Objective: Stereotactic radiosurgery (SRS) treatment is being increasingly used for patients with multiple brain metastases, including treatments with single isocenters. The MapCHECK® 2 (Sun Nuclear) diode array and the accompanying MapPHAN water phantom can be used to perform patient-specific quality assurance (PSQA) on these plans; however, due to the spacing of the detectors (10mm horizontally), additional efforts are necessary to ensure the highest confidence in the accuracy of the data analysis, for PTVs smaller than 5 cc.

Methods: The following process is recommended: Aligning the MapCHECK® 2 device to position the diode array plane at the center of the lesion. If there was a multi-lesion plan with a single isocenter, this may involve raising or lowering the table depending on the isocenter in the plan relative to the lesion. Then, conduct two measurements—the first at the central axis of the device and the second with a 5mm shift (either left or right). This is followed by merging the two datasets in the SNC Patient software, which effectively doubles the detector density of the MapCHECK®  and increases the resolution of the dataset.
Twenty (20) plans were measured from thirteen patients that involved RapidArc based SRS treatment.  The traditional method of measurements (in which just the fluence and dose at the central axis was measured) were compared to the merged data (which was the central axis data combined with the 5mm shifted measurement). The gamma analysis results for the following parameters were recorded: 3%/3mm; 3%/2mm; 3%/1mm; 2%/2mm; 2%/1mm.

Results: The results show that by merging the two datasets—the central axis and the 5mm shift—we increased the data points for analysis of these small lesions by a factor of 2.01. The gamma analyses that provided the most significant differences in passing rates were the 3%/1mm and the 2%/1mm parameters. The margin of error for the passing rates (with a confidence level of 99%) was decreased with more data points: for the 3%/1mm readings, the margin of error decreased from ±8.41% to ±5.76%, and for the 2%/1mm readings, the margin of error decreased from ±10.37% to ±6.92%.

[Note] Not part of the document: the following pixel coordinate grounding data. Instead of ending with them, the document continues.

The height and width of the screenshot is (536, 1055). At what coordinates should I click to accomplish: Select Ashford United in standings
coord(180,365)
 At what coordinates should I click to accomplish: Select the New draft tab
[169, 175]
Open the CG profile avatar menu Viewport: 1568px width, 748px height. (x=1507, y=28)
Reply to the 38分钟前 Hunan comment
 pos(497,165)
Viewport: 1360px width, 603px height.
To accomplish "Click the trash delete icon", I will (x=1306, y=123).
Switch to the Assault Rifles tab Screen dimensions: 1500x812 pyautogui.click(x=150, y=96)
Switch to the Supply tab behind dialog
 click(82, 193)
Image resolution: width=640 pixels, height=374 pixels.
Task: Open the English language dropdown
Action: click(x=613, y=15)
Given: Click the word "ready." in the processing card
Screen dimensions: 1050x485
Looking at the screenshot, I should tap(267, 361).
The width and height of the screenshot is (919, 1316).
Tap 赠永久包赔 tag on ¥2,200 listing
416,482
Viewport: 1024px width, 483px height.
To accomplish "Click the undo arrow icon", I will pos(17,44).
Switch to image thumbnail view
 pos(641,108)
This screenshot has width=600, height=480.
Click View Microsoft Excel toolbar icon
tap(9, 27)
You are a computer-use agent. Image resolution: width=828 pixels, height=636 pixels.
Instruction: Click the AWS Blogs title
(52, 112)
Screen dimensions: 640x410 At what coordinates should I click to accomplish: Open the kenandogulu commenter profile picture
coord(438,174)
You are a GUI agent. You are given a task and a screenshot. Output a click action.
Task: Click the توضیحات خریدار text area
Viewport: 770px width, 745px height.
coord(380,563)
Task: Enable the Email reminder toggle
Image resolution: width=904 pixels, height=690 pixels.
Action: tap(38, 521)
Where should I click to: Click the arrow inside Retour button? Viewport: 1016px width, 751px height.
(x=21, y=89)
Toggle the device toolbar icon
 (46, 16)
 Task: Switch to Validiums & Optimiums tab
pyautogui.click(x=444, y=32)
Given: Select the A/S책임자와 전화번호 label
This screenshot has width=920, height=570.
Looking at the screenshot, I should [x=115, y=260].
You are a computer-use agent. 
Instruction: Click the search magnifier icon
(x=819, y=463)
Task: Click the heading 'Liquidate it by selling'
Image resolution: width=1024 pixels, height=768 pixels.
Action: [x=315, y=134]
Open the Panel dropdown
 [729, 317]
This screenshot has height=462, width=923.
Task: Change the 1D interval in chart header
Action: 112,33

Conclusion: These findings suggest that the MapCHECK® 2 device with the MapPHAN can be used to perform PSQA for RapidArc based SRS plans whether it's a single lesion or a multi-lesion plan with a single isocenter without the need for additional equipment and without sacrificing confidence in plan passing rates. This is valuable for clinics treating linac based SRS cases who already use a MapCHECK 2 device for non-SRS IMRT or RapidArc plans. While the authors recognize there are more precise devices (ie SRS MapCHECK) specific for SRS QA, smaller clinics may not have the resources to have both devices. This study demonstrates that the full MapCHECK device can achieve accurate SRS QA results.